Group Line by || MapReduce Assignment

Move the file from local to hdfs

hdfs dfs -copyFromLocal "C:\\Users\\labuser\\Desktop\\MCA54\\GroupLineProject\\assets\\input-data-pipes.txt" /mca54

Check whether the file is copied to hdfs
```
hdfs dfs -ls /mca54
```
Check hadoop user interface (Namenode Status) and the File we’ve copied just now.
Now create one Java Project using vs code (GroupLineProject)
Copy jar files from hadoop (hdfs > common and mapreduce dir) and paste in lib folder of java project

Java file GroupLine.java

import org.apache.hadoop.io.NullWritable;
import org.apache.hadoop.io.Text;
import org.apache.hadoop.mapreduce.Mapper;
import org.apache.hadoop.conf.Configuration;
import org.apache.hadoop.fs.Path;
import org.apache.hadoop.mapreduce.Job;
import org.apache.hadoop.mapreduce.lib.input.FileInputFormat;
import org.apache.hadoop.mapreduce.lib.output.FileOutputFormat;

import java.io.IOException;

public class GroupLine {

    // Mapper class that replaces "||" with "," in each input line
    public static class FormatMapper extends Mapper<Object, Text, Text, NullWritable> {
        private Text formattedLine = new Text();

        public void map(Object key, Text value, Context context) throws IOException, InterruptedException {
            String line = value.toString();

            // Replace || with ,
            String csvLine = line.replace("||", ",");

            formattedLine.set(csvLine);
            context.write(formattedLine, NullWritable.get());
        }
    }

    // Main method to set up and run the job
    public static void main(String[] args) throws Exception {

        if (args.length != 2) {
            System.out.printf("Usage: GroupLine <input dir> <output dir>\\n");
            System.exit(-1);
        }

        Configuration conf = new Configuration();
        Job job = Job.getInstance(conf, "Group Line Format");
        job.setJarByClass(GroupLine.class);

        // Set input and output paths
        FileInputFormat.addInputPath(job, new Path(args[0]));
        FileOutputFormat.setOutputPath(job, new Path(args[1]));

        // Set Mapper class and output types
        job.setMapperClass(FormatMapper.class);
        job.setNumReduceTasks(0); // No reducer needed

        job.setOutputKeyClass(Text.class);
        job.setOutputValueClass(NullWritable.class);

        System.exit(job.waitForCompletion(true) ? 0 : 1);
    }
}

In Java, specifically within the Apache Hadoop framework, NullWritable is a special implementation of the Writable interface.
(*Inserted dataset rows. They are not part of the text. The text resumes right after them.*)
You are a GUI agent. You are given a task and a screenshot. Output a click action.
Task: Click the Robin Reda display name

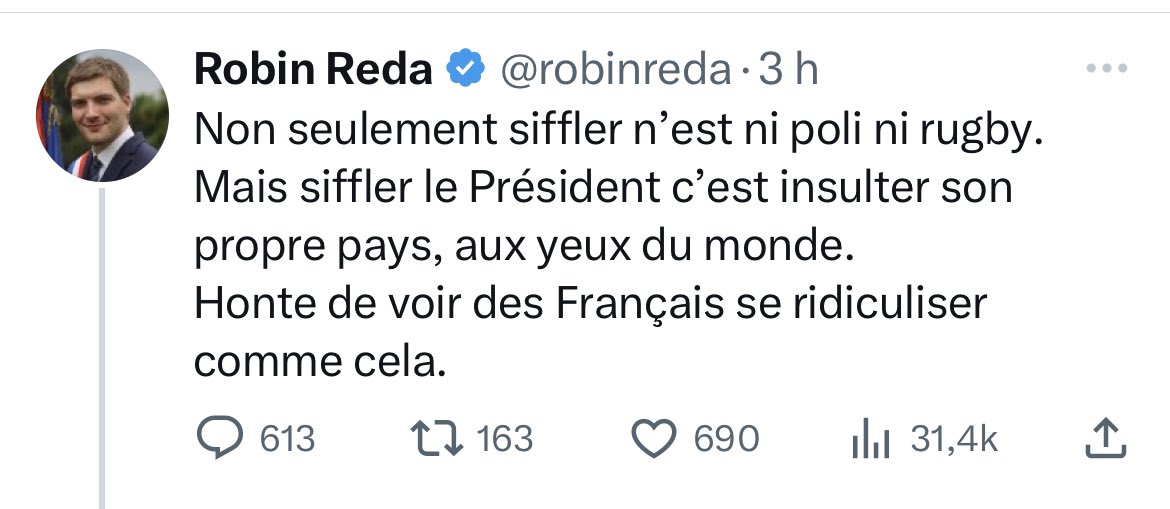(313, 70)
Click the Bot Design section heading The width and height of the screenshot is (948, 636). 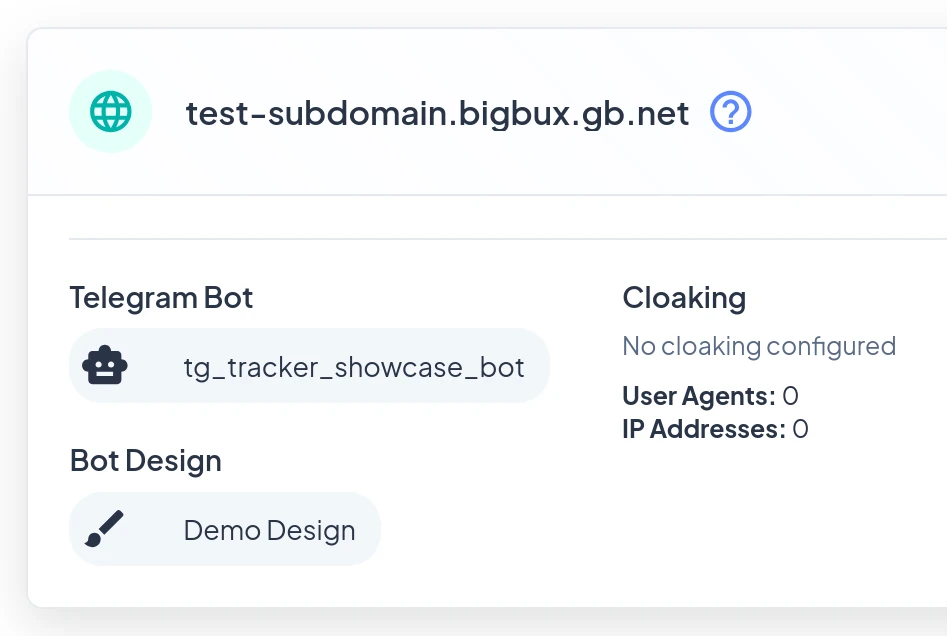tap(145, 460)
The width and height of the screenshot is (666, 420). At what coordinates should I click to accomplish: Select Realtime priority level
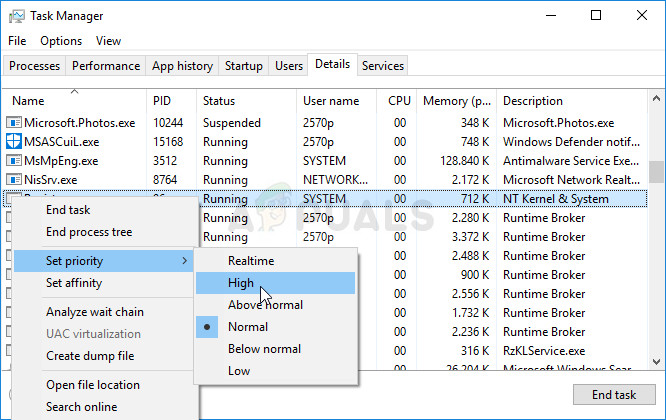[250, 261]
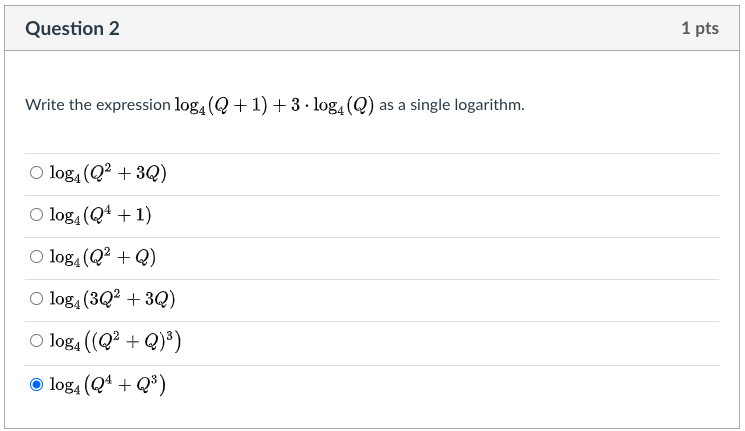Click the words 'Write the expression'
This screenshot has width=745, height=431.
click(98, 105)
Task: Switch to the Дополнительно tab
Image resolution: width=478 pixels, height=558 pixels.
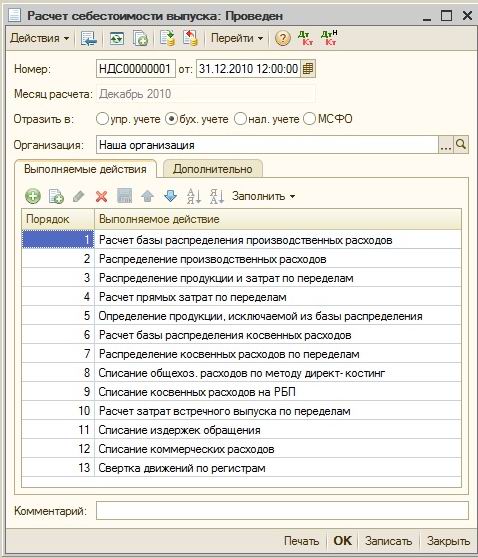Action: click(212, 169)
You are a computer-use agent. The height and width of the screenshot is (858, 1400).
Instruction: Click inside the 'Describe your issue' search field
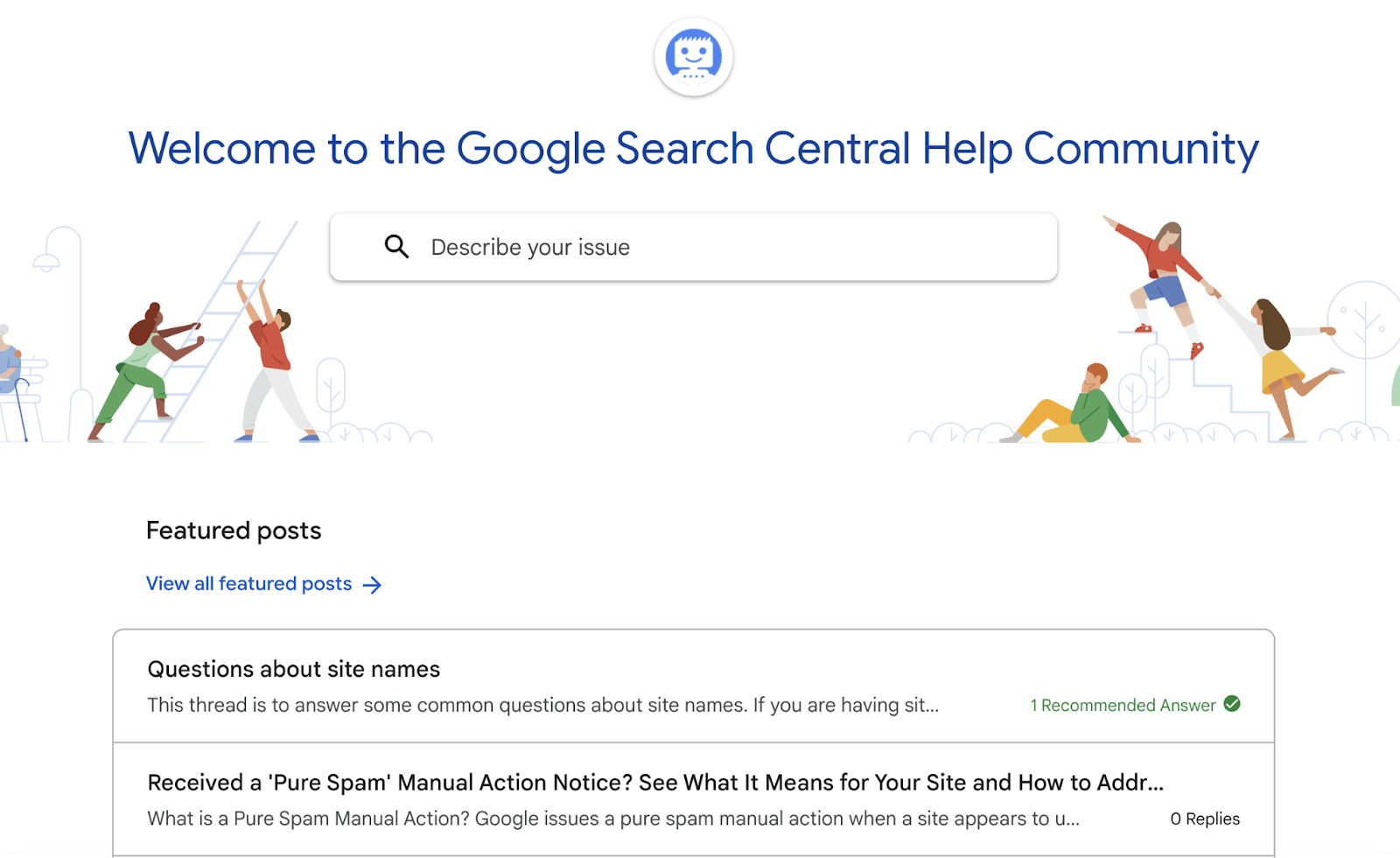click(x=612, y=247)
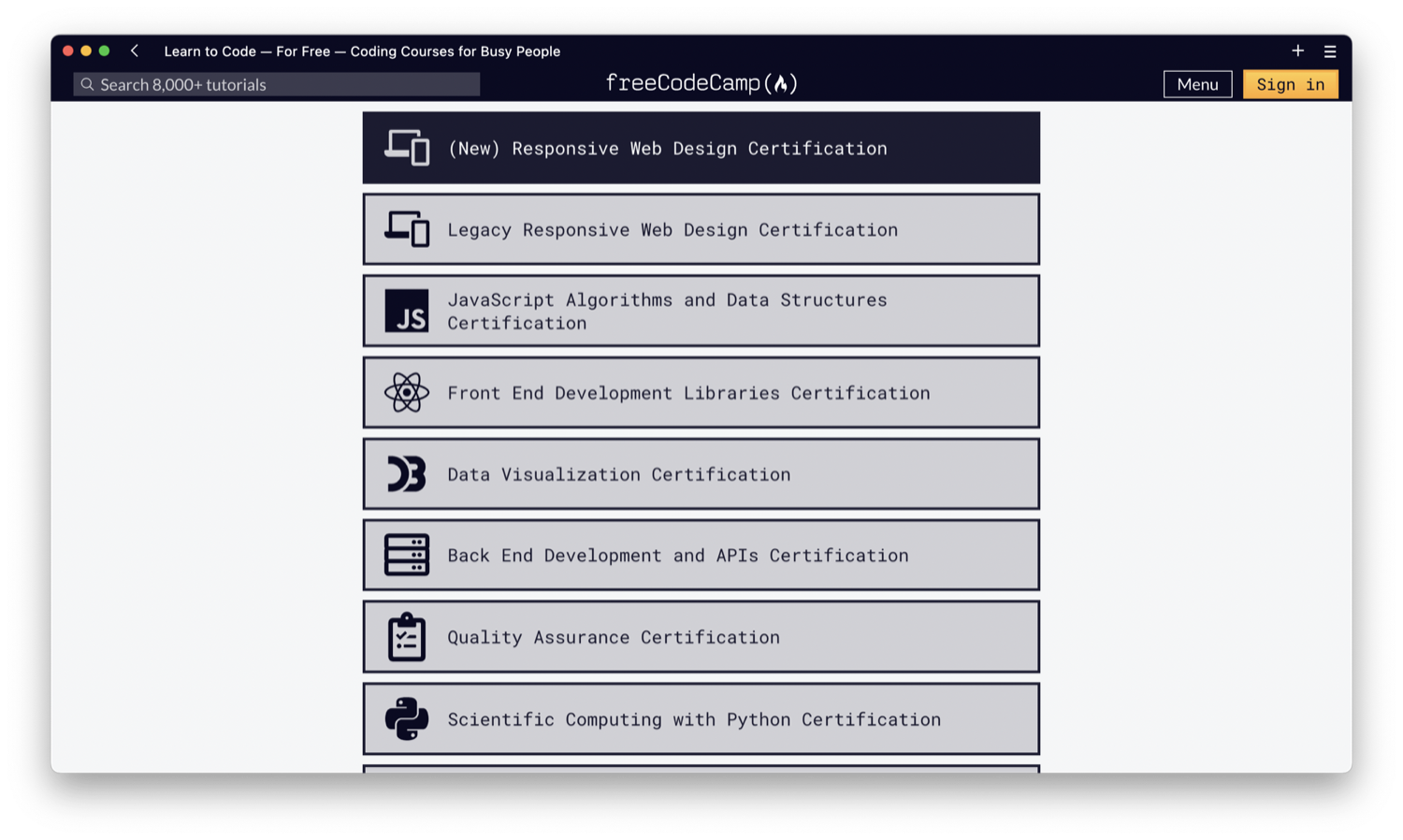Open Data Visualization Certification link
1403x840 pixels.
coord(619,474)
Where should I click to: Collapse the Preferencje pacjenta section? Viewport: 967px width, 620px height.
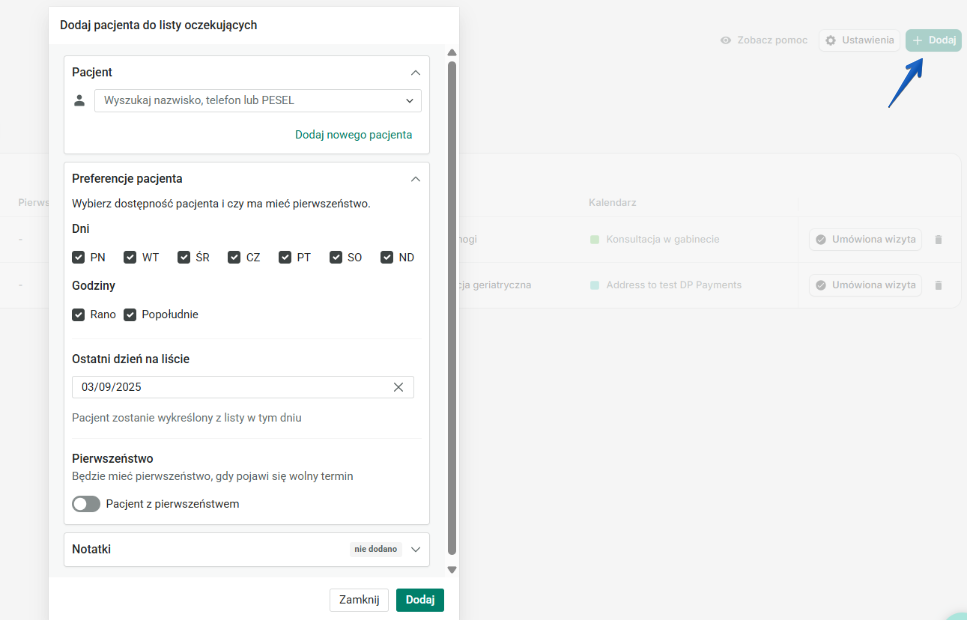point(416,178)
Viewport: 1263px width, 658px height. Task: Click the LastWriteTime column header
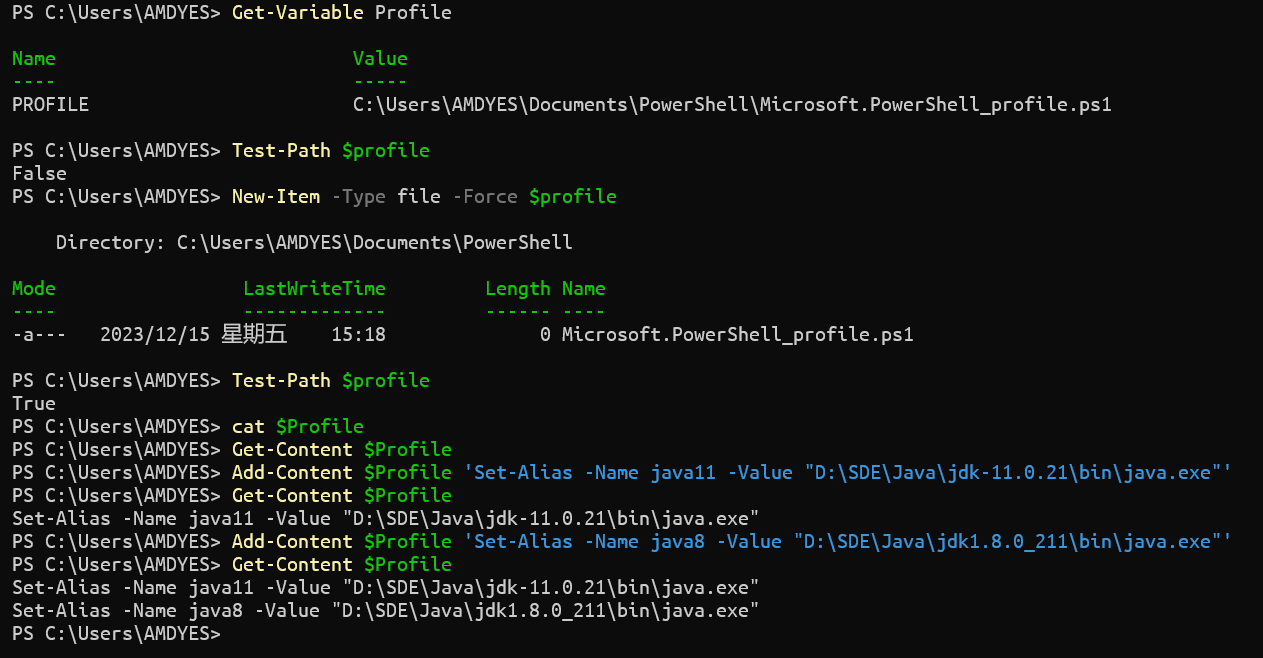coord(314,289)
It serves as a placeholder for a null value when a key or value is not required in the MapReduce paradigm.

Explanation

Create output folder inside java project
1. command to compile GroupLine.java file
```
javac --release 8 -cp "lib/*" -d output "src/GroupLine.java"
```
2. command to create a jar file for the GroupLine program
```
jar -cvf src/GroupLine.jar -C output/ .
```
command to run hadoop jar
```
hadoop jar C:\\Users\\labuser\\Desktop\\MCA54\\GroupLineProject\\src\\GroupLine.jar GroupLine /mca54/input-data-pipes.txt /mca54/output/GroupLine
```
"C:....jar" is the path of the jar file present in the local system

"/mca54/input-data-pipes.txt" is the path of the input files present on the hadoop server.

"/mca54/output/GroupLine" is the path of the output folder where i wish to upload all the output files on the hadoop server.